Work order:
Check every line of the data for the word "green", and copy those that have it.

Data supplied:

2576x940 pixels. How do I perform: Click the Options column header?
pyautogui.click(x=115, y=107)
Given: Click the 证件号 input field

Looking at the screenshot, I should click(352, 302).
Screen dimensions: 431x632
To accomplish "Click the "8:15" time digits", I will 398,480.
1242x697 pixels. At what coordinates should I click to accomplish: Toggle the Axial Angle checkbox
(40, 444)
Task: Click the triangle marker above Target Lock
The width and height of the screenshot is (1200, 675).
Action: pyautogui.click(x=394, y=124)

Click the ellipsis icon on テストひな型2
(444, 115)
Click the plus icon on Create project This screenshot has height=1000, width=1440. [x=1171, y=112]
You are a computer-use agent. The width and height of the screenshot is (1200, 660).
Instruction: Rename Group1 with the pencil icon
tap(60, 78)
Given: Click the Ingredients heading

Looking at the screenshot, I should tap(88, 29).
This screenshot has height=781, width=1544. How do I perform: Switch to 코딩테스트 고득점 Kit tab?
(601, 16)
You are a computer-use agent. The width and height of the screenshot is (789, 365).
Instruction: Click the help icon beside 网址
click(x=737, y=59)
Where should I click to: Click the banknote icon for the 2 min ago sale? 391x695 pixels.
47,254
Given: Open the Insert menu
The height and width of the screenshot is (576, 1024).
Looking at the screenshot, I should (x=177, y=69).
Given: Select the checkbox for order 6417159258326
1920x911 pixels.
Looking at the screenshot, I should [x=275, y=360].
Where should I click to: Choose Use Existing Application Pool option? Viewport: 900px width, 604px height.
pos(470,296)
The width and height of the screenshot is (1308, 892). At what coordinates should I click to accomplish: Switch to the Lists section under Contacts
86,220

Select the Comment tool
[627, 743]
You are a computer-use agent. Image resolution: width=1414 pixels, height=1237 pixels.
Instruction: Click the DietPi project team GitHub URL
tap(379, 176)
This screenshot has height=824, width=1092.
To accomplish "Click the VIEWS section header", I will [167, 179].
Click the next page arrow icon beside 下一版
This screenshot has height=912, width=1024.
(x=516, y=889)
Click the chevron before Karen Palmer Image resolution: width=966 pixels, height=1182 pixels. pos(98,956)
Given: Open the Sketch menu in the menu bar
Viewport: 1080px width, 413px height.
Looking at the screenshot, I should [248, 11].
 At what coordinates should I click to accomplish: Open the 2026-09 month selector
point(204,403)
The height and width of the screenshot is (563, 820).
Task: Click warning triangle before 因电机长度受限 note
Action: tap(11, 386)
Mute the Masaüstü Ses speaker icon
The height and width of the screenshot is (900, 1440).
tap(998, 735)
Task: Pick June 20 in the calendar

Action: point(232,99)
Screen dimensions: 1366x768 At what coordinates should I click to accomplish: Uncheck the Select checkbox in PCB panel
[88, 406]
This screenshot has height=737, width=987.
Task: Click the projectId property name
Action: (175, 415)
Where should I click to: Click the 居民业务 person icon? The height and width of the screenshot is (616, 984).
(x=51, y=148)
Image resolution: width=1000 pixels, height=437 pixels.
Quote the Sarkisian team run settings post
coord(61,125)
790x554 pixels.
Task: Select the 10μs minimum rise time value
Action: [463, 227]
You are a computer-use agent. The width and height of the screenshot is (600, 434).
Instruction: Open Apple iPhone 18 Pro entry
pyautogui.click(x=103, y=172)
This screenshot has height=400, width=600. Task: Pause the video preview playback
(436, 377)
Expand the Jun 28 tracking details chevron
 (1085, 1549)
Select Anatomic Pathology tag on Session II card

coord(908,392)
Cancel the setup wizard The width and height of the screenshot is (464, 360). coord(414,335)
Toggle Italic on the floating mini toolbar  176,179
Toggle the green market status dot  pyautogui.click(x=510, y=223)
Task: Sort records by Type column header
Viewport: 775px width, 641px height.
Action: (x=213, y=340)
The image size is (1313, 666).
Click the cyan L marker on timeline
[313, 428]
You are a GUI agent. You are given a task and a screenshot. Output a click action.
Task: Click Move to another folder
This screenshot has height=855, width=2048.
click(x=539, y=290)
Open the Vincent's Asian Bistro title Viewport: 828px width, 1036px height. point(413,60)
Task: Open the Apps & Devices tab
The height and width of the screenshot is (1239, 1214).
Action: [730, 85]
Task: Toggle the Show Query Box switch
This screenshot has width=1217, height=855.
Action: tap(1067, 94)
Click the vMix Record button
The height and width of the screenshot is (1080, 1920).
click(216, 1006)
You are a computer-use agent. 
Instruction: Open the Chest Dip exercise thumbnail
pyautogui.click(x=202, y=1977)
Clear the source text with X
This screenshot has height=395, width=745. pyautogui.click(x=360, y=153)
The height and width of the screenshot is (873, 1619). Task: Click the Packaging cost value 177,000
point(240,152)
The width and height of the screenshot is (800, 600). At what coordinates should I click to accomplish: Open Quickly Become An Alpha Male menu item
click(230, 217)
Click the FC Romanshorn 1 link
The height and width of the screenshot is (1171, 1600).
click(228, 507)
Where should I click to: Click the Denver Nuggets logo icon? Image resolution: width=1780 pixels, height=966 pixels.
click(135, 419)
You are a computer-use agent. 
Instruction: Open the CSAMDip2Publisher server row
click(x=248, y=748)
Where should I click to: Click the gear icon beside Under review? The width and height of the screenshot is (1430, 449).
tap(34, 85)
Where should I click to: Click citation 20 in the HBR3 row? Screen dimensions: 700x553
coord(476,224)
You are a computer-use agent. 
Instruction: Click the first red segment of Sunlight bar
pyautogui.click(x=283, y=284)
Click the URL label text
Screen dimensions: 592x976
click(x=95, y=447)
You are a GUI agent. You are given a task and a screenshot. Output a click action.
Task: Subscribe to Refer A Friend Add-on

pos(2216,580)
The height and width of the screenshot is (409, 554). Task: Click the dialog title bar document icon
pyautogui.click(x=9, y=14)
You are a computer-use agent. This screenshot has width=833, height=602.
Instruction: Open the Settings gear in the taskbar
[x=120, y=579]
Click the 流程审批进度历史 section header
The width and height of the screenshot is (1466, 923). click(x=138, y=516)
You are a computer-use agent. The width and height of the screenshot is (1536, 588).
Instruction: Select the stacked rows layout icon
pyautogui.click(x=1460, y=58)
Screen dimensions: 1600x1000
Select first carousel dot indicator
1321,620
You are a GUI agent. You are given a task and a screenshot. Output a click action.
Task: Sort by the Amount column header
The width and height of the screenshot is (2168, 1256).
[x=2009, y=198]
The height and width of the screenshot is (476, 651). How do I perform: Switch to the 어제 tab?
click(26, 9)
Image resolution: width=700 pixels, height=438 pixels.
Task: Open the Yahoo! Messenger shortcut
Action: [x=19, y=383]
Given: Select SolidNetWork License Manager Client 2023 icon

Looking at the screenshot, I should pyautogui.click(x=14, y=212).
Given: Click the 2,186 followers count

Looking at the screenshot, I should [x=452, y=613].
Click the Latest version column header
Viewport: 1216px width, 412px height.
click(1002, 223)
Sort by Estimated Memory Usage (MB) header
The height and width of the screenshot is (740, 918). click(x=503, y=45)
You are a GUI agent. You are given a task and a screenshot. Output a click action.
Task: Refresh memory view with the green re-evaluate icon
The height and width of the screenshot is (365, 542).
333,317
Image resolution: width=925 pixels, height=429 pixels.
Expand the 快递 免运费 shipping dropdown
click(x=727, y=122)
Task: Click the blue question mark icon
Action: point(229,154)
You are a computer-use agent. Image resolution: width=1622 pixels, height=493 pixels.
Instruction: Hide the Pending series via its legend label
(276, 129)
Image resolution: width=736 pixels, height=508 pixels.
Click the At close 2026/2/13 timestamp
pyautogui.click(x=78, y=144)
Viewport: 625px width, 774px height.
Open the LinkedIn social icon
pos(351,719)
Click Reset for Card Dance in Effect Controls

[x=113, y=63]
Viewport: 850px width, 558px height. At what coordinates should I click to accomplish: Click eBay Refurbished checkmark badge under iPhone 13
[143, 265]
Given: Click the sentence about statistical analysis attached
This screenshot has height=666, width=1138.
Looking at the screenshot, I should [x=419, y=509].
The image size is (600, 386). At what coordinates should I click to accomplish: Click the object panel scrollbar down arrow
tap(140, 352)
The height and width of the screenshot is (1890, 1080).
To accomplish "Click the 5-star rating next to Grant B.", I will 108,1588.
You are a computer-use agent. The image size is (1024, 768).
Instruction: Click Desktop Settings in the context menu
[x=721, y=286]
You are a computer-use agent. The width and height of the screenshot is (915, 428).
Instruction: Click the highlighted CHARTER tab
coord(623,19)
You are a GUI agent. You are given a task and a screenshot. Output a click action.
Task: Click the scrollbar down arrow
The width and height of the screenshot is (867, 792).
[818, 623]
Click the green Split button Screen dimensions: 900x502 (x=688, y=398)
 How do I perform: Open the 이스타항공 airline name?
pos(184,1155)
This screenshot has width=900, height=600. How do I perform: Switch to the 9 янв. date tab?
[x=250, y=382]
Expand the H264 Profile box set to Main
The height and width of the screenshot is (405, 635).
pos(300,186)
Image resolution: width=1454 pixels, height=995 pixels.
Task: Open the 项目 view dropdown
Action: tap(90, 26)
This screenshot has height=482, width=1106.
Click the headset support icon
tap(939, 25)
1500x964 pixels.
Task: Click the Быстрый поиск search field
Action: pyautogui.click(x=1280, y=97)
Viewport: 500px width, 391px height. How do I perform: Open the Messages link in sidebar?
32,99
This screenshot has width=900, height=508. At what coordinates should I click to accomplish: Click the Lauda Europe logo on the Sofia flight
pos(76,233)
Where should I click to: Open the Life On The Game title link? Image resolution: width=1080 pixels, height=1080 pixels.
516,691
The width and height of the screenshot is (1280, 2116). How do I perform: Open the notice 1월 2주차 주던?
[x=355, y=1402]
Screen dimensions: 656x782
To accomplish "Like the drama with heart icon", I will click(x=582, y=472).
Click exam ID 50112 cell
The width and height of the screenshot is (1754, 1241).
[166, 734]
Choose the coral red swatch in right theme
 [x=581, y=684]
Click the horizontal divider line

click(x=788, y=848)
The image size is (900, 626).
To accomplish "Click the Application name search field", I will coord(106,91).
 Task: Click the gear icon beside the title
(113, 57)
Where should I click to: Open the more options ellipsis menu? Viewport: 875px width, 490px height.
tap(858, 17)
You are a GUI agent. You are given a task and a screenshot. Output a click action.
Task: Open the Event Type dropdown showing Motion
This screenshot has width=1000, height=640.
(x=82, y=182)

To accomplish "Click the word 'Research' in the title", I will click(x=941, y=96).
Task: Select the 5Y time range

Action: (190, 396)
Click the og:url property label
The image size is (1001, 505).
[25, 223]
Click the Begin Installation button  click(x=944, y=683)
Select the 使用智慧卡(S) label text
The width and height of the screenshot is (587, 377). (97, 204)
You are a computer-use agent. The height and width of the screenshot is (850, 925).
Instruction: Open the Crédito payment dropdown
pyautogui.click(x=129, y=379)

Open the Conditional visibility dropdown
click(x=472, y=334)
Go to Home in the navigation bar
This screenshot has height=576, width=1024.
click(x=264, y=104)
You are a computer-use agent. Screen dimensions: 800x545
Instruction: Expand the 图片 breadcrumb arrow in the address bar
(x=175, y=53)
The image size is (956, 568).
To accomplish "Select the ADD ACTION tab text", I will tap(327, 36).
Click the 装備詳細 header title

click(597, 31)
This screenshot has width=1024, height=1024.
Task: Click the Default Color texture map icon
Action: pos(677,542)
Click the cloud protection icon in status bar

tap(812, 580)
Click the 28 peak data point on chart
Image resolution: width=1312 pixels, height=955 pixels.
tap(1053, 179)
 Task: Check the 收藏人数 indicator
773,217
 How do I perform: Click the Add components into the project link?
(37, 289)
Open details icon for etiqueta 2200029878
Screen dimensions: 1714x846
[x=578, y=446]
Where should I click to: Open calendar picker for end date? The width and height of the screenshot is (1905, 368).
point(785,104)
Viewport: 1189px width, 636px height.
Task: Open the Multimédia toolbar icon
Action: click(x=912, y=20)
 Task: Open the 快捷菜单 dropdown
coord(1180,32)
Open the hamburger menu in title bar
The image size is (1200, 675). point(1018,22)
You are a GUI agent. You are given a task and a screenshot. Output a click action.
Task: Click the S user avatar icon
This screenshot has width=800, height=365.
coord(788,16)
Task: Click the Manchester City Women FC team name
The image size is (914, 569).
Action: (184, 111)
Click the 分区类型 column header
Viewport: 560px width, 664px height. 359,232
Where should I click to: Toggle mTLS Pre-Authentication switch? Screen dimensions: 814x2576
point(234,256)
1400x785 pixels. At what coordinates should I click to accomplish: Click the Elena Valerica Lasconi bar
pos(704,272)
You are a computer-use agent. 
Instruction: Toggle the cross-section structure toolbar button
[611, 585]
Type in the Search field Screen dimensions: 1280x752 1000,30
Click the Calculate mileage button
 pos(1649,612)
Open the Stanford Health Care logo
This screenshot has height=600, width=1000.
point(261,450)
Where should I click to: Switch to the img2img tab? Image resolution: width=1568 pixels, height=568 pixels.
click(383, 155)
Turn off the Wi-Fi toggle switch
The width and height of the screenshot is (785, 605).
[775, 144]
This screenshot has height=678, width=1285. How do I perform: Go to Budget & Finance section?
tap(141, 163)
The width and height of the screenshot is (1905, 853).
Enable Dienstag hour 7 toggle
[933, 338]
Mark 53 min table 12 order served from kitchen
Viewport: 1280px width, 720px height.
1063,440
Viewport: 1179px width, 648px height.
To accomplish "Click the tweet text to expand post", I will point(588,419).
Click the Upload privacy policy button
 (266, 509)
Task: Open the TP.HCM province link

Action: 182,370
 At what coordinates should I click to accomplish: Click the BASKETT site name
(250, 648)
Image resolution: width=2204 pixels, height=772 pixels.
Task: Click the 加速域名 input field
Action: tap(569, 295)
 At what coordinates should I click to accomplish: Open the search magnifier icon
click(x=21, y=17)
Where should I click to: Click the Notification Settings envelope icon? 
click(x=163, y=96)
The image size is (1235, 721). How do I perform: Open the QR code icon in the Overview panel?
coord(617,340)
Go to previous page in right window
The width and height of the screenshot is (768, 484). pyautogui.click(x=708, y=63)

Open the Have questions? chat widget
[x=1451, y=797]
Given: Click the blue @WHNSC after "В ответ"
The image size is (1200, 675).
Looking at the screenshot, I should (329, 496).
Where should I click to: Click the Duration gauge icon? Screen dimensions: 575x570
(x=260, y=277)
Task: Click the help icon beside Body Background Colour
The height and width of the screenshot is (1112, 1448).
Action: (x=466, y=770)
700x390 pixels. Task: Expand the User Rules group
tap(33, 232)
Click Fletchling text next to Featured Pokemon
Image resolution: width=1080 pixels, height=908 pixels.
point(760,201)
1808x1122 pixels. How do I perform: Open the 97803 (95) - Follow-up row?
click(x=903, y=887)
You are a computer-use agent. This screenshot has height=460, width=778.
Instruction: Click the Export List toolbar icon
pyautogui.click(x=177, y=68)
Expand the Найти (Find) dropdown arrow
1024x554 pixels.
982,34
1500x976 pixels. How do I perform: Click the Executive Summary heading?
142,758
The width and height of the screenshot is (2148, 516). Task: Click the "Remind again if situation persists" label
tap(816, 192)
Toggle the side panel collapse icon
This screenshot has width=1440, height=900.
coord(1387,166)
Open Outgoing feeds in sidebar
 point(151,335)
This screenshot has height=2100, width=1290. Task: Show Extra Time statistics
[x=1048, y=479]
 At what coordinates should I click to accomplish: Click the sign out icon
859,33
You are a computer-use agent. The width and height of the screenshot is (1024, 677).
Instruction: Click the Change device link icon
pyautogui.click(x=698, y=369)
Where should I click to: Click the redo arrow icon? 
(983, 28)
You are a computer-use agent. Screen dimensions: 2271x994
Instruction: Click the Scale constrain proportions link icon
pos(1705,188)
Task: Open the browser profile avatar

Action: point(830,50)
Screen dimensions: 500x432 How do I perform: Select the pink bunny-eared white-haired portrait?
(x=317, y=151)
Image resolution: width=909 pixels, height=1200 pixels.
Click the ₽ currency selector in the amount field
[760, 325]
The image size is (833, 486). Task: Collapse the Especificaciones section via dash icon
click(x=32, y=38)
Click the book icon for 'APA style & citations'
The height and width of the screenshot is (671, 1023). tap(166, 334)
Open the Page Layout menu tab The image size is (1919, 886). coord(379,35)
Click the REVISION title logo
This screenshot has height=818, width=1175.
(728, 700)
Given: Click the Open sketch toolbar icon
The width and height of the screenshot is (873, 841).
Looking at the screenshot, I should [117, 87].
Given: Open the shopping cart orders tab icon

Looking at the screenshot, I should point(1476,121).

Exercise output:
Toggle the green market status dot  pyautogui.click(x=510, y=223)
Task: Refresh memory view with the green re-evaluate icon
Click the green Split button Screen dimensions: 900x502 (x=688, y=398)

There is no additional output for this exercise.